Chronique juridique de Guillaume Dolidon, avocat au barreau de Paris, Dolidon Partners.
L’intérêt des particuliers pour le private equity et l’investissement dans l’économie réelle, mais aussi l’évolution du financement des entreprises, qui se détournent parfois des banques, sont des tendances qui marquent un phénomène croissant de désintermédiation.
En effet, une part toujours plus significative des opérations de haut de bilan est désormais structurée par les acteurs du marché privé. Les différents professionnels qui accompagnent les investisseurs comme les porteurs de projets ou autres émetteurs dans leurs transactions (tels que les avocats, experts-comptables, CIF ou conseils en gestion de patrimoine) se retrouvent souvent à exercer de fait (et librement) des activités de conseil en haut de bilan à titre accessoire, sans pour autant être agrées comme prestataires de services d’investissement (PSI) ou autorisés à fournir des services d’investissement.
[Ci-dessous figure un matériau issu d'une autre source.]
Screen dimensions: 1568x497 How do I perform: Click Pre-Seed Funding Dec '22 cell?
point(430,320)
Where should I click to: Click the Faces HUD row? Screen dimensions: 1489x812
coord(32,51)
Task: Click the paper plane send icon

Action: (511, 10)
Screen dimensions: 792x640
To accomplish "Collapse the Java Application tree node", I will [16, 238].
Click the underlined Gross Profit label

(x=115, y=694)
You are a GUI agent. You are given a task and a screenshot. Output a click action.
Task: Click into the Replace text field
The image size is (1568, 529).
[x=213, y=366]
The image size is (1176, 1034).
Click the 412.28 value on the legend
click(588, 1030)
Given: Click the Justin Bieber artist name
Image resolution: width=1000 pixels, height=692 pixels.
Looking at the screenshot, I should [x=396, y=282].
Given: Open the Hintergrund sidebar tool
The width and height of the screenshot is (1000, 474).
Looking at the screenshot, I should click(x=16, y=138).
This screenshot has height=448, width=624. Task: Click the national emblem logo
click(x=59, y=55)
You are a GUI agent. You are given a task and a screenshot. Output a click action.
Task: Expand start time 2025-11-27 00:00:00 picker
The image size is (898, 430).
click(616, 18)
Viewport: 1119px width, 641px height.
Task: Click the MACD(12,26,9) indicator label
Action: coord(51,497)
L’article L 321-2 (3°) du code monétaire et financier précise, sans les définir, que ces services qualifiés de connexes aux services d’investissement comprennent « La fourniture de conseil aux entreprises en matière de structure de capital, de stratégie industrielle et de questions connexes ainsi que la fourniture de conseil et de services en matière de fusions et de rachat d'entreprises ».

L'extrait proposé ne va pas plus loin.